#### [YOUR OBJECTIVE]
Pictures are to be dropped, and only the lines from the one containing "You are a computer-use" through the end of the data below are to be reproduced as written.

#### [DATA TO EXAMINE]
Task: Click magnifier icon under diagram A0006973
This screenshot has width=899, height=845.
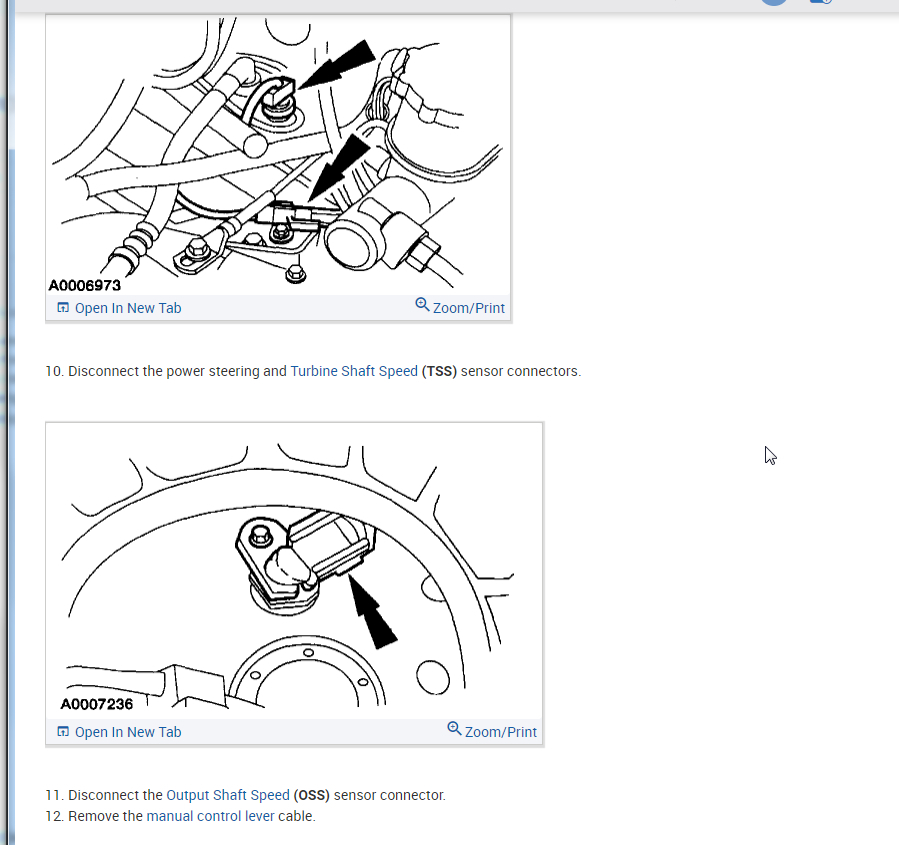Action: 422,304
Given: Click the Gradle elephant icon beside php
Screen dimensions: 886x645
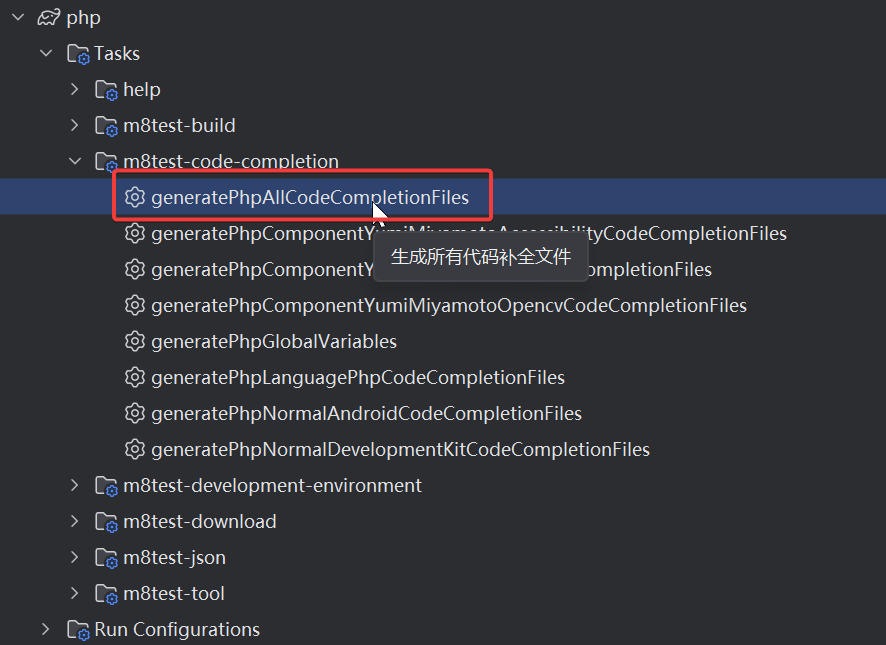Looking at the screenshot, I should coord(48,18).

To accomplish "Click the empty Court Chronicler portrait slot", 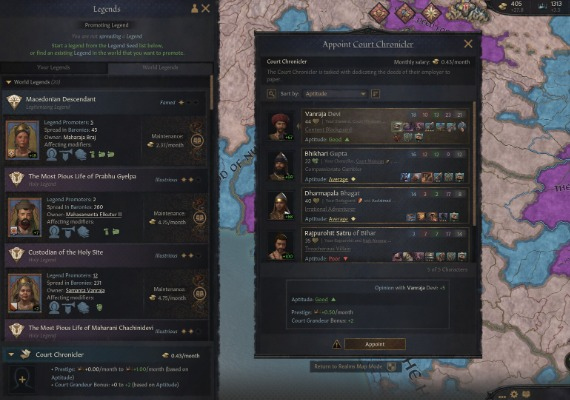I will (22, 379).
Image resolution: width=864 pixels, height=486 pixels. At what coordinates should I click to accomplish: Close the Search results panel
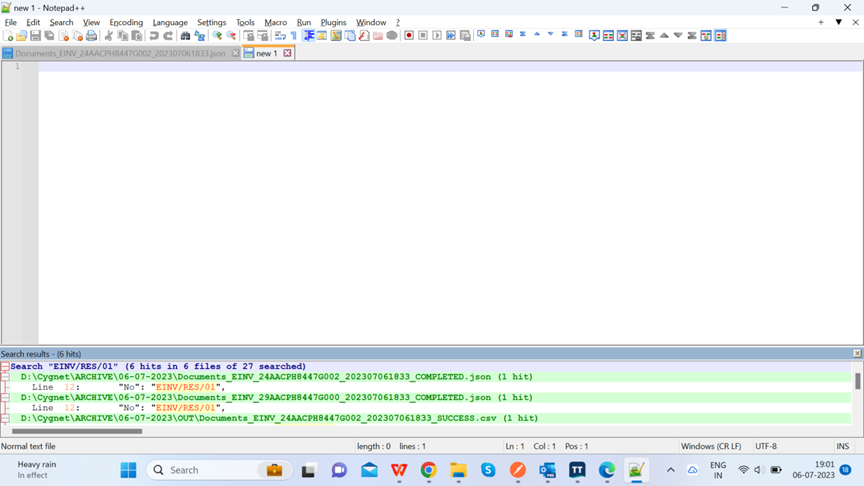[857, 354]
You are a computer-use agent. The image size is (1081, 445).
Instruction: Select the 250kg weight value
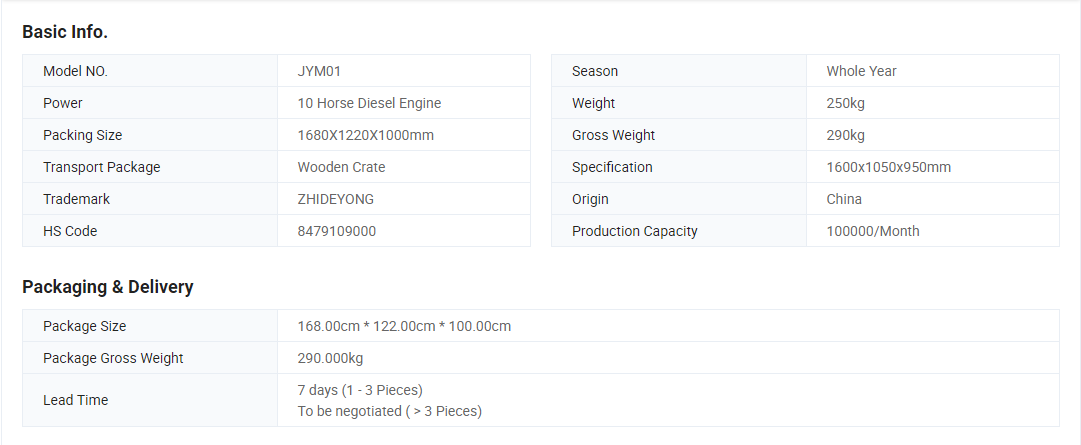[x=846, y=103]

#### [RESPONSE FOR THIS EXERCISE]
You are a computer-use agent. The image size is (1081, 445).
Instruction: Select the 250kg weight value
[x=846, y=103]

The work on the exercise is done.